Given instruction a: Retype the passage of the blog post about the King Kong remake between "Thursday, December 29, 2005" and "It didn't improve.", inclusive.

Excerpt provided:

○ ○ ○ ○

Thursday, December 29, 2005

King Kong As A Dirty Old Man

During the Xmas holidays, I and some of my relatives went to the cinema. My sister and her hubby went to see Disney's NARNIA movie, while me and my old mother went to see Peter Jackson's KING KONG remake.

Mom walked out halfway through KING KONG, saying out loud: "This is ridiculous."
(That was a bad sign. Normally she loves science fiction films.)

When the heroine started climbing after Kong up the skyscraper, I was tempted to walk out, too.

And just before Kong fell off the skyscraper, when Kong and the heroine exchanged looooooong teary-eyed looks, I thought: "If they start French-kissing, I'm OUTTA here." But, having paid good money (and being a cheapskate) I stayed through the entire film. It didn't improve.

Why does this remake fail as a coherent piece of storytelling? The easy answer is, it's too badly pieced together, overlong, and full of inconsistencies. (For example, how did the natives suddenly disappear from Skull Island?)

But personally, I reacted most strongly to the significance of making Kong an old, aging gorilla instead of a monster-as-primal-force-of-nature. Briefly put, Peter Jackson's KING KONG is a "Horny Old Man" plot.

Look: here you've got this hot young thing visibly and explicitly falling in love with a grumpy, scarred old gorilla with a human personality. This is a completely different Kong from the 1933 and 1976 versions. Both previous versions made Kong a beast in his prime, a larger-than-life figure.

Also, in Jackson's version, the young heroine is more in love with than she's sensibly afraid of a giant hungry monster who might kill her just as well as play with her.

In other words, when you ask yourself "What's it all about?" you think "It's about an ugly old man needing the love of a much younger and prettier person, and how to make this seem noble, romantic and rebellious - despite the fact that it's so overwrought, self-righteous and downright perverse."

It's the kind of plot that Bernardo Bertolucci did in LAST TANGO IN PARIS, or perhaps Thomas Mann with DEATH IN VENICE.
I loathe "Horny Old Man" plots! They pander to dirty old men, and I'm not one.

○ ○ ○ ○

Input:
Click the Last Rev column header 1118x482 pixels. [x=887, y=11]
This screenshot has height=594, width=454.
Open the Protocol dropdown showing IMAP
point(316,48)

○ ○ ○ ○

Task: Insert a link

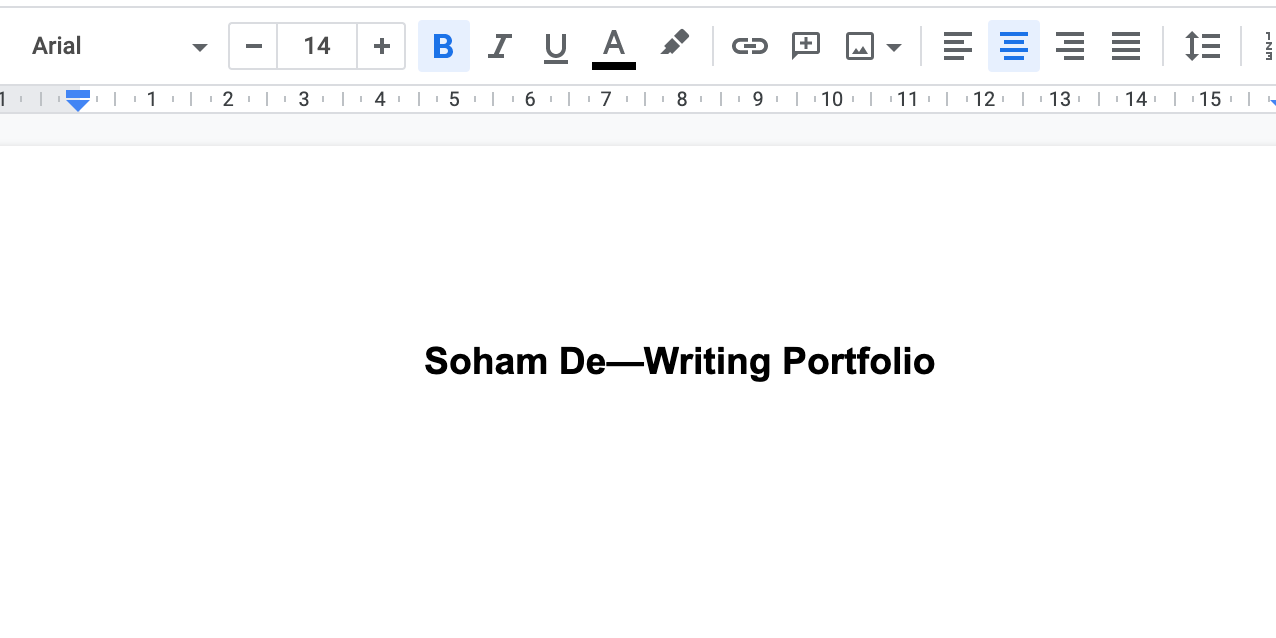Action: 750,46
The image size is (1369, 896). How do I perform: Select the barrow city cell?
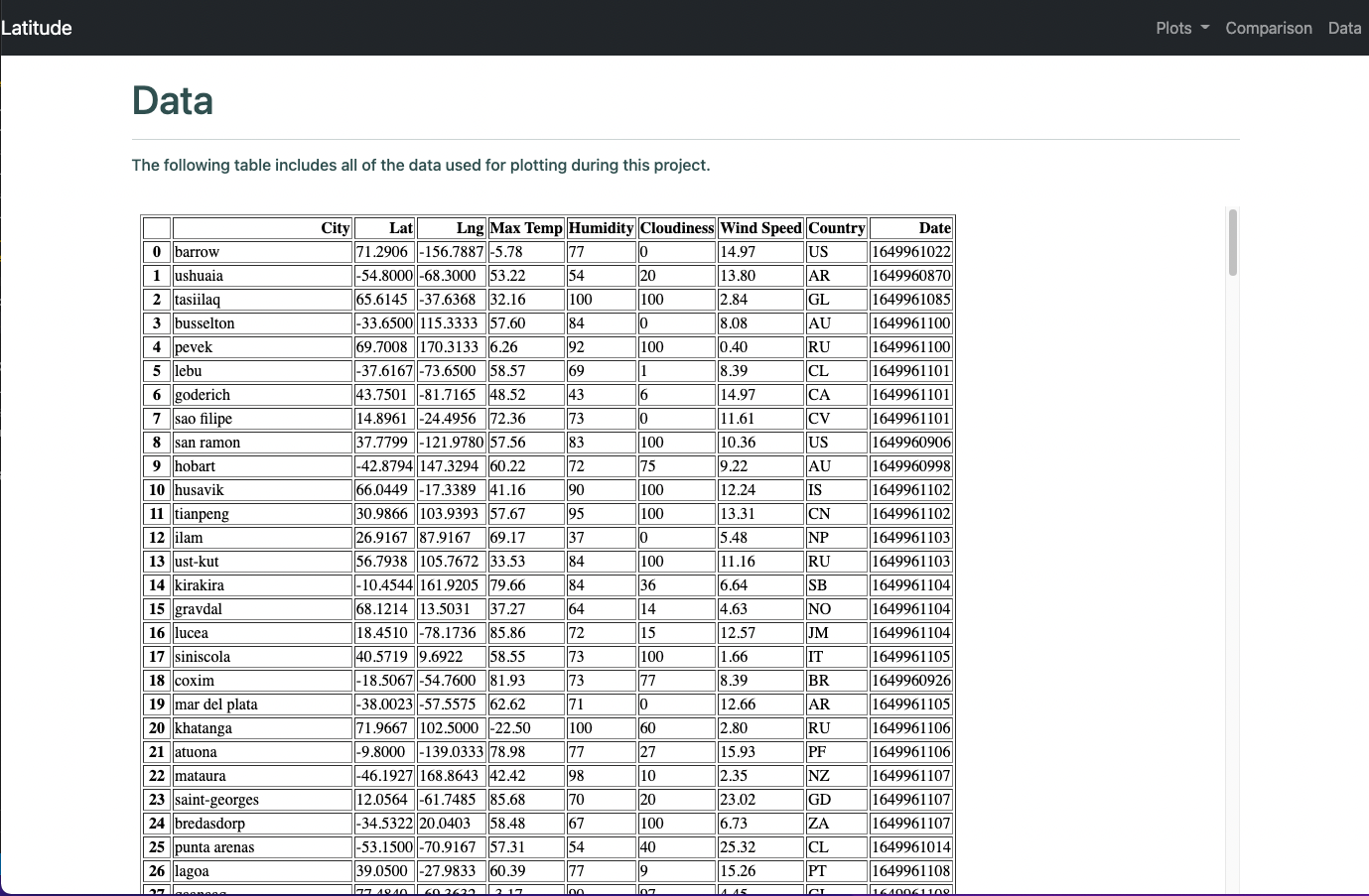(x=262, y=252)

○ ○ ○ ○

Given instruction b: Convert the lines of the records between the line holding "Click the Last" and the line holding "point(316,48)", inclusive, into a numbered list, leaving out any blank lines.

Written reply a:
Thursday, December 29, 2005

King Kong As A Dirty Old Man

During the Xmas holidays, I and some of my relatives went to the cinema. My sister and her hubby went to see Disney's NARNIA movie, while me and my old mother went to see Peter Jackson's KING KONG remake.

Mom walked out halfway through KING KONG, saying out loud: "This is ridiculous."
(That was a bad sign. Normally she loves science fiction films.)

When the heroine started climbing after Kong up the skyscraper, I was tempted to walk out, too.

And just before Kong fell off the skyscraper, when Kong and the heroine exchanged looooooong teary-eyed looks, I thought: "If they start French-kissing, I'm OUTTA here." But, having paid good money (and being a cheapskate) I stayed through the entire film. It didn't improve.

Written reply b:
1. Click the Last Rev column header 1118x482 pixels. [x=887, y=11]
2. This screenshot has height=594, width=454.
3. Open the Protocol dropdown showing IMAP
4. point(316,48)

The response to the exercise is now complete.